Эти мысли миражно мерцали в ее голове под мерные шаги мехари. Но стоило ей вздрогнуть, встряхнуться, как она понимала, что так быть не могло. Какие врачи, какие лекарства? Какой тем более Париж? Только к вечеру, когда останавливались на ночлег, и жара спадала, и белесый песок расцвечивался всеми цветами заката, и остывала голова, Ксения начинала сознавать, что он вообще существует на белом свете, Париж. А ночью, кутаясь в одеяло из верблюжьей шерсти, думала, что от сознания этого лишь страшнее сгинуть здесь, в кромешных песках Эрга.
И когда дошли наконец до оазиса, когда показались вдалеке, за желто-оранжевыми дюнами, высокие финиковые пальмы, а потом появилась зелень, настоящая, живая, напитанная водой зелень, ковер зелени, то Ксения подумала, что это очередной мираж.
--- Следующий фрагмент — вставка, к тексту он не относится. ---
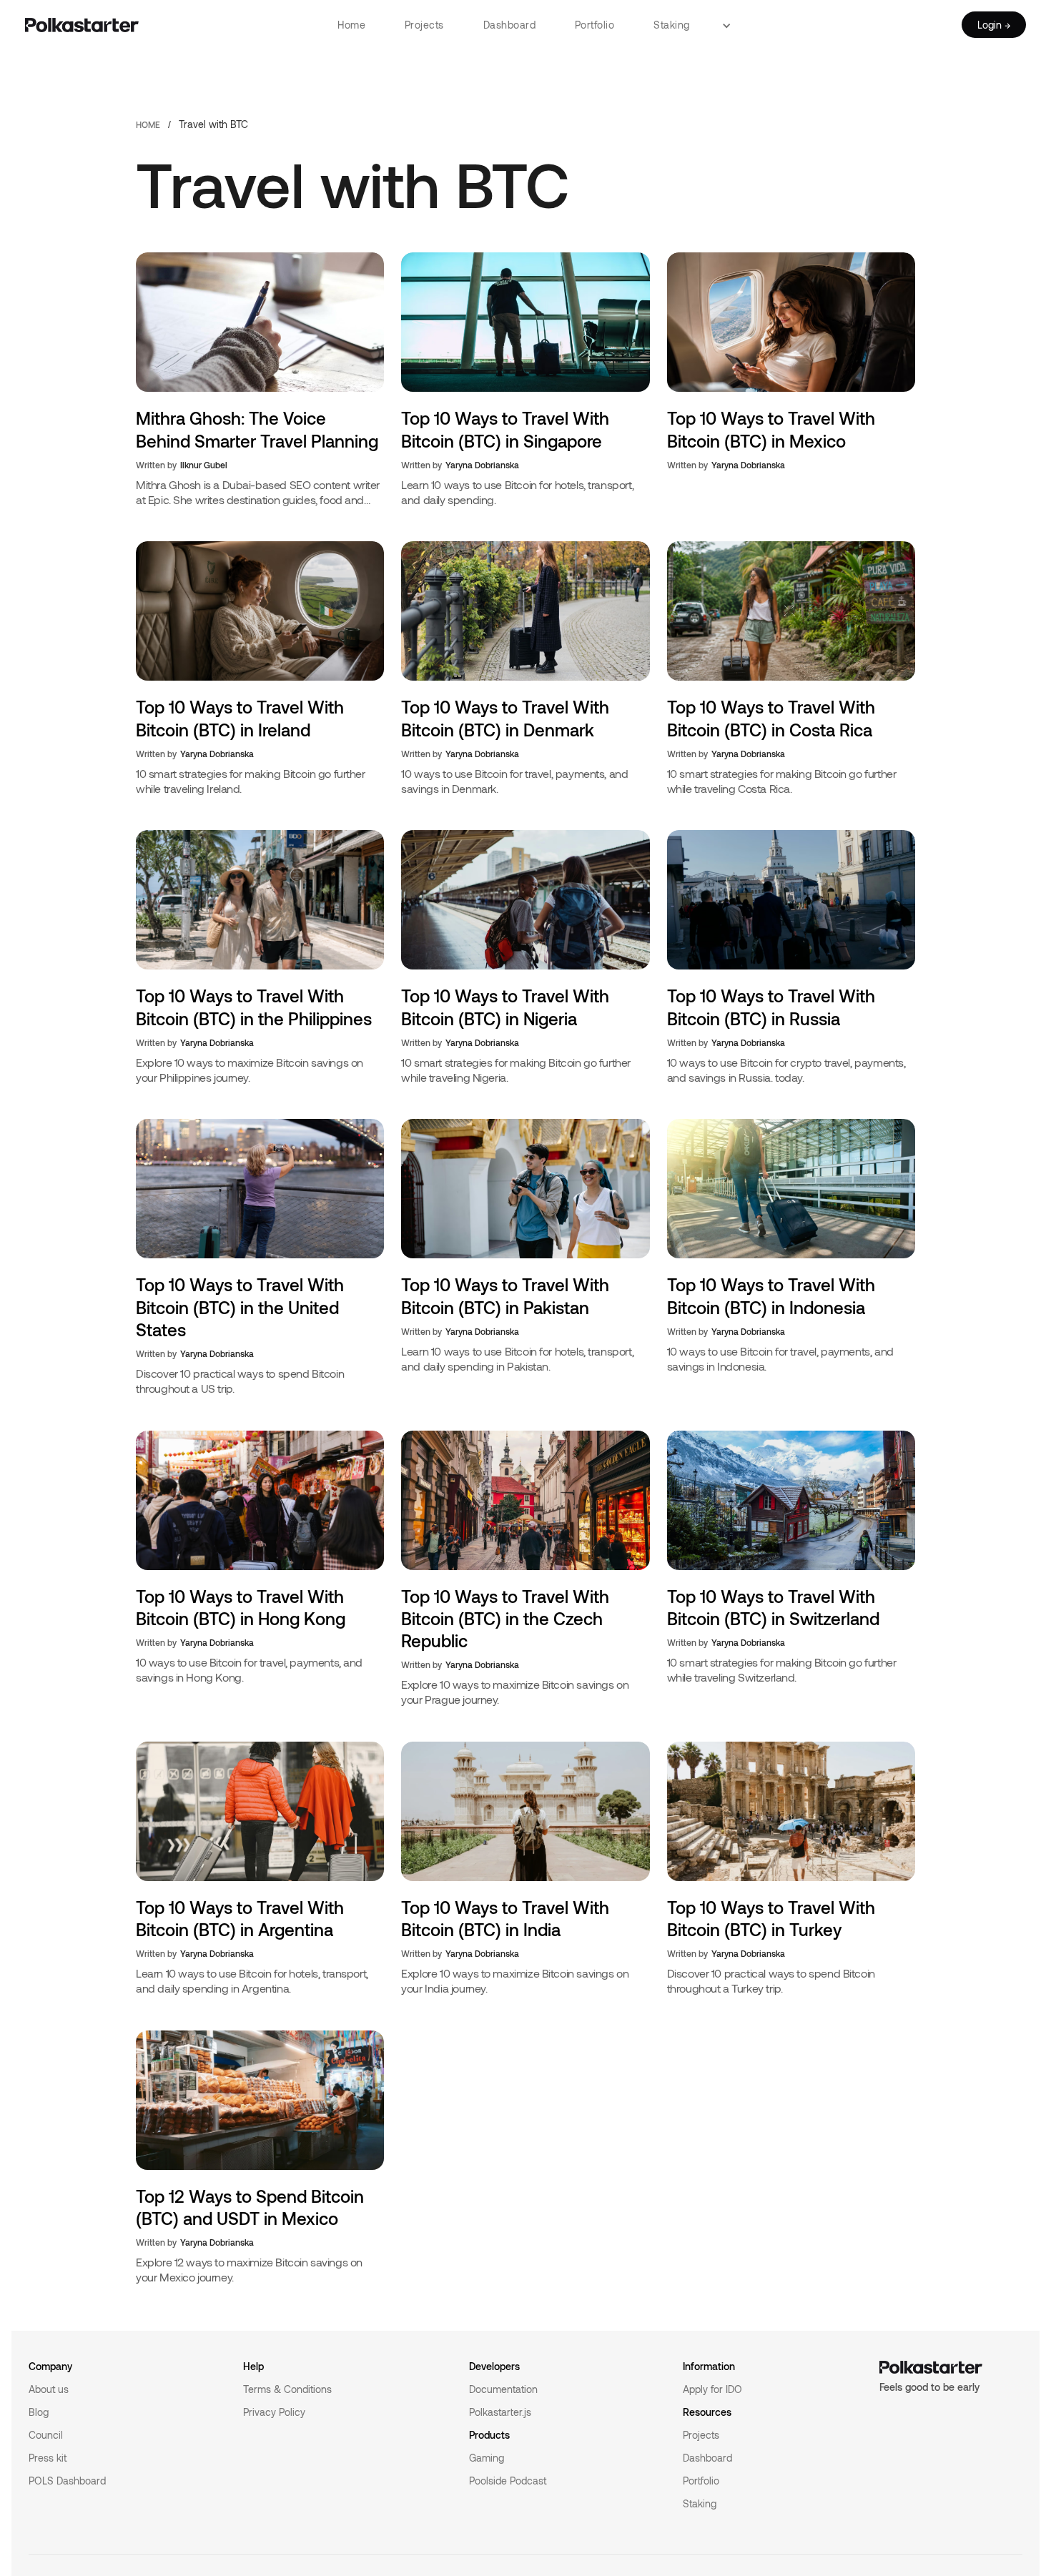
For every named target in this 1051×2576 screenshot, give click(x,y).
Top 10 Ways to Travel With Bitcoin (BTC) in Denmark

Такой же, какие плыли у нее перед глазами все время в пустыне. А когда слезла с мехари, легла на эту траву, коснулась ее щекой и поняла, что все это ей не чудится, то затряслась от рыданий, и на мгновение ей показалось даже, что теперь она спасена.
Но мгновение и есть мгновение. Спешились, сняли со вьючных седел груз, каждый взял по два вьюка, Ксении дали один. И вошли в узкий просвет между саманными домами, покрытыми коричневой штукатуркой. Сколько она ни спрашивала, куда они идут и как ей найти французов, Кабир не отвечал и даже не оборачивался. Дина шла вслед за нею и тоже молчала, а когда Ксения обратилась с этими вопросами к ней, то просто подтолкнула ее в спину и прикрикнула, чтобы шла куда велят.